EXERCISE SET —
**A)** From the passage on unrecognized tax benefits, quote the text starting at "At adoption, our" and ending at "of Financial Position.".
**B)** According to the passage on unrecognized tax benefits, how much was recorded as a decrease to beginning retained earnings for the cumulative effect of adopting FIN 48?
--- Begin PASSAGE TO READ ---
At adoption, our total liabilities for unrecognized tax benefits were $227 million pre-tax, or $173 million after
including tax benefits for the deductibility of interest and state taxes. Of this amount, $7 million was recorded
as a decrease to beginning retained earnings for the cumulative effect of adopting FIN 48. The remaining $166
million had been previously accrued under either FASB Statement No. 5, Accounting for Contingencies, or
FASB Statement No. 109, Accounting for Income Taxes. The entire $173 million was classified as non-current in
the Consolidated Statement of Financial Position.
A reconciliation of changes in pre-tax unrecognized tax benefits liabilities/(assets) from the beginning to the
end of the reporting period is as follows:
Millions of Dollars 2007
Unrecognized Tax Benefits at adoption on January 1, 2007....................................................... $227
Increases for positions taken in current year............................................................................. 15
Increases for positions taken in prior years............................................................................... 7
Decreases for positions taken in prior years.............................................................................. (45)
--- End PASSAGE TO READ ---
--- Begin DATA EXTRACT ---
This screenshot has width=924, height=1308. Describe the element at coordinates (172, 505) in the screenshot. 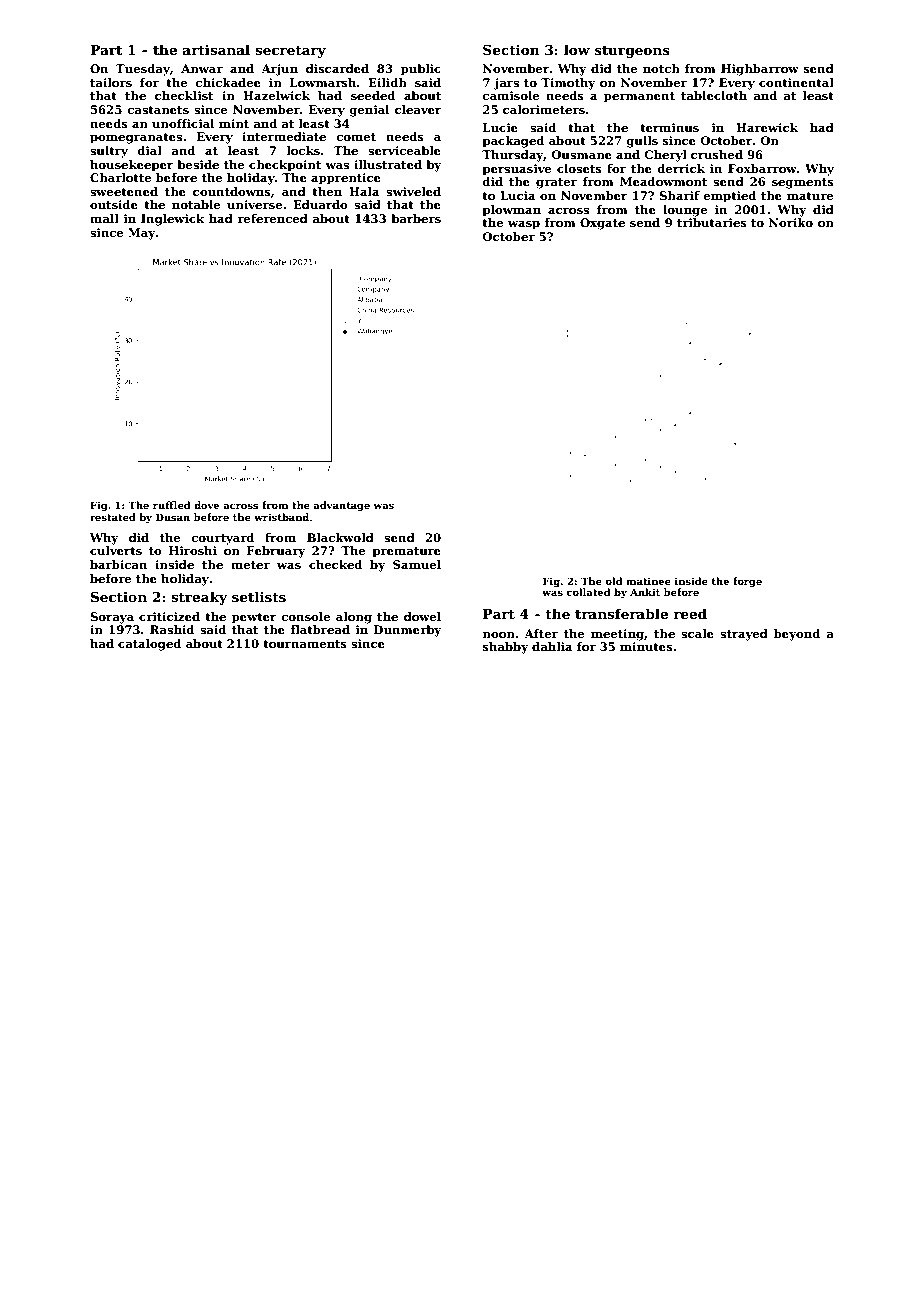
--- End DATA EXTRACT ---
COMPLETED EXERCISE —
**A)**
At adoption, our total liabilities for unrecognized tax benefits were $227 million pre-tax, or $173 million after
including tax benefits for the deductibility of interest and state taxes. Of this amount, $7 million was recorded
as a decrease to beginning retained earnings for the cumulative effect of adopting FIN 48. The remaining $166
million had been previously accrued under either FASB Statement No. 5, Accounting for Contingencies, or
FASB Statement No. 109, Accounting for Income Taxes. The entire $173 million was classified as non-current in
the Consolidated Statement of Financial Position.

**B)** $7 million